GOALS.
**A)** Rewrite the walkthrough text from the words "Guided walkthrough ·" through the words "step explains it.", changing "pizza payment" to "pizza purchase".
**B)** Condense the walkthrough paragraph that begins "The payer's 10,000 BTC didn't sit" into a short list of its main facts.

PAGE.

-*-

Guided walkthrough · 5 minutes
Read a real transaction
The famous 10,000 BTC pizza payment, one field at a time. Scroll — the record on the left lights up as each step explains it.
Step 1 of 7
1 / 7
The hash is the citation
On 22 May 2010, 10,000 BTC bought two pizzas. Everything about that payment lives behind one identifier — the transaction hash. Quote it, and anyone in the world can pull up this exact record, today or in twenty years. No screenshot, no trust in us required.
2 / 7
Two explorers, one record
You never read the blockchain — you read an explorer's rendering of it. So the rule is: never rely on one. This record is identical on mempool.space and Blockchair, which are run by different operators. If they ever disagreed, the drill is to stop, not to pick the convenient number.
3 / 7
131 inputs — a wallet is not an account
The payer's 10,000 BTC didn't sit in a balance. It existed as 131 separate unspent outputs — mining rewards and small receipts — all consumed together in this one payment. That is how Bitcoin records value: a wallet is a collection of spendable pieces, not a number.
4 / 7
One output — and no change
Most Bitcoin payments create two outputs: the payment, plus change back to the payer. This one has exactly one, because the inputs happened to sum to the price. The commonest explorer misreading is calling a change output a second recipient — this transaction is the clean counter-example to memorise.

-*-

DATA LINES.
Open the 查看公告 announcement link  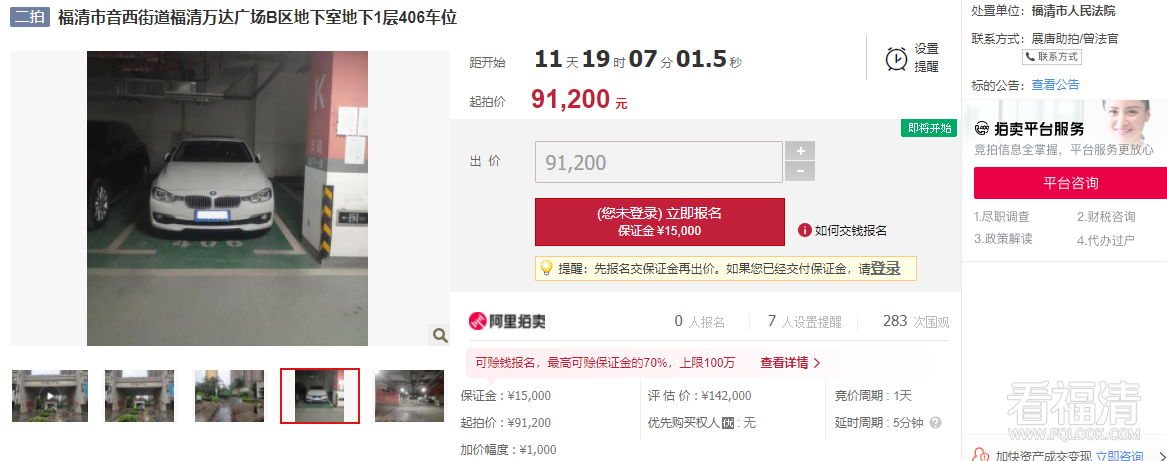tap(1055, 85)
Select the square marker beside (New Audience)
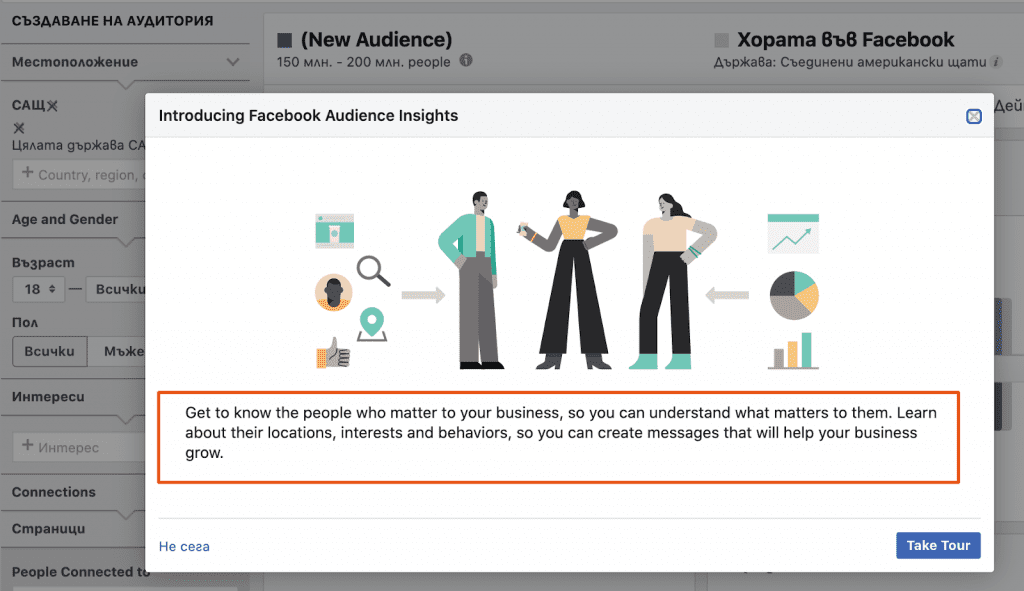Screen dimensions: 1024x591 284,39
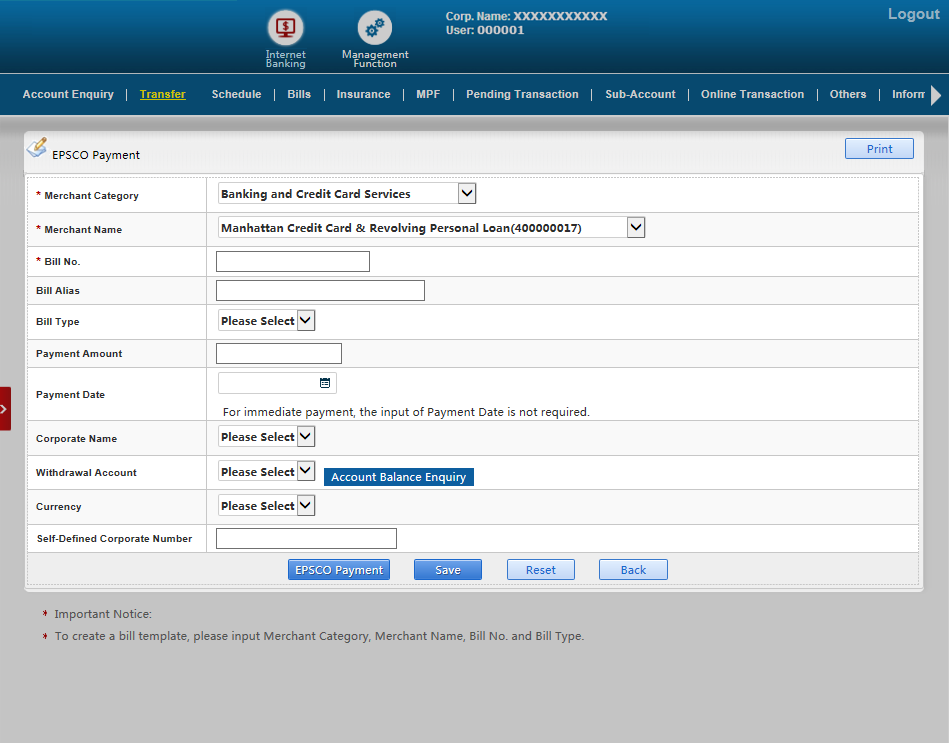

-*-

EXPECTED ANSWERS.
**A)**
Guided walkthrough · 5 minutes
Read a real transaction
The famous 10,000 BTC pizza purchase, one field at a time. Scroll — the record on the left lights up as each step explains it.

**B)**
- The payer's 10,000 BTC was not held as a balance.
- It existed as 131 separate unspent outputs, made up of mining rewards and small receipts.
- All 131 were consumed together in this one payment.
- Bitcoin records value this way: a wallet is a collection of spendable pieces, not a number.